De oude Rob Nobel woont nog altijd in buurt en komt nog dagelijks langs voor een praatje en een kop koffie. Maar klanten helpen, dat is na een halve eeuw mooi geweest, hoewel zijn vrouw Anne in de weekends nog geregeld meehelpt. Zoon Dennis Nobel runt nu al zo’n tien jaar de zaak.
Rob Nobel kwam uit de Jordaan en voor de oorlog had zijn vader Bob Nobel al een fietsenzaak. “Na de oorlog kregen winkeliers de mogelijkheid om met een flinke poet weg te trekken”. Zo is zijn vader in de tuinsteden terecht gekomen. “Het was hier nog allemaal weiland en opgespoten zand”.

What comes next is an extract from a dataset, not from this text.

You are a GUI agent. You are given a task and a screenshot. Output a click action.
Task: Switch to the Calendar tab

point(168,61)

Sinds jaar en dag zit de zaak aan het plein, aanvankelijk in een hoek achteraan. Het adres was Johan Huizingalaan 328. Van meet af aan was er veel toeloop “Slotervaart was een buurt met jonge gezinnen. Was er in de binnenstad enige vergrijzing, hier verkochten we veel autopedjes, kinderfietsjes en kinderzitjes”. Goedlopende fietsenmerken waren Locomotief, Simplex en Rivel. Maar ook de rijwielen met hulpmotor vonden gretig aftrek. De Solex was een topsucces. En Rap, een grotere bromfiets, de zogenaamde buikschuivers. “We verkochten geen kinderwagens. Dat is totaal andere materie”. Achterom aan de Van Oleffenstraat was de ingang voor de reparatie. “We deden heel veel bandenmontages. De wegen in de wijk waren nog niet super geplaveid”. Staccato somt Nobel op: spaken, velgen, wielen, voorvorken, sturen en zadels; repareren, monteren . . .
Wat Rob Nobel van alle jaren nog het meest heugt was de oliecrises in de jaren zeventig.

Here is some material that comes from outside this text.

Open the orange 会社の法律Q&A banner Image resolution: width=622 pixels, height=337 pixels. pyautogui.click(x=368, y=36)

Bij aanvang werden er enorm veel fietsen verkocht. “De duur van die crisis wisten we niet.
Er was opeens een grote nood aan fietsen. Ik hield voor dik tien man tegelijk een rondleiding door de zaak, om uitleg te geven over de fietsen. Dan legde iemand die een fiets wilde hebben gelijk zijn hand op een stuur en riep: die is van mij! Het was schaars goed geworden”.
Maar de oliecrisis duurde korter dan gedacht. “Dat heeft me bijna de nek gekost, financieel gezien. In fietsen was plotseling geen brood meer te verdienen”. Rond 1980 verhuisde de winkel naar ander, kleiner pand, aan de Marie van Westerhovenstraat. “Daar hebben we overleefd”.
Maar in 1995 werd er op het plein een vleugel aangebouwd. De acaciabosjes maakten plaats voor woningen en winkelpanden. Nobel kon er zich met voorrang vestigen. De kop van het gebouw was eigenlijk enkel voor horeca bedoeld. Maar na gesprekken met aannemer en stadsdeelraad werd de ronde hoek toch opgedeeld: horeca èn handel. Als buren heeft Nobel nu lunchroom ’t Siertje. Uit die tijd dateert ook de nieuwe officiële naam Sierplein. “Er stonden altijd al bloembakken met bloempjes erin”.
Sindsdien zit Nobel er op nummer één. “Een gigantisch goede plek. Echt een geweldige greep. Omzet stijging: waanzinnig! Door de plek. Duidelijk. Het is geen doorlopende route om te wandelen. Zodoende kunnen we fietsen buiten zetten. Dat neemt wel drie kwartier. Elke dag staan er 150 fietsen buiten. Langsrijdend met de auto zie je die fietsen staan. Dan denken de mensen: Als ik hier niet slaag, dan slaag ik nergens. En dat is ook zo. We hebben veel moeite moeten doen bij het stadsdeel en we moeten veel precario betalen. Het is tenslotte openbare ruimte. Maar het is een heel duidelijk uithangbord, in natura. Onze zon is helemaal gaan schijnen!”.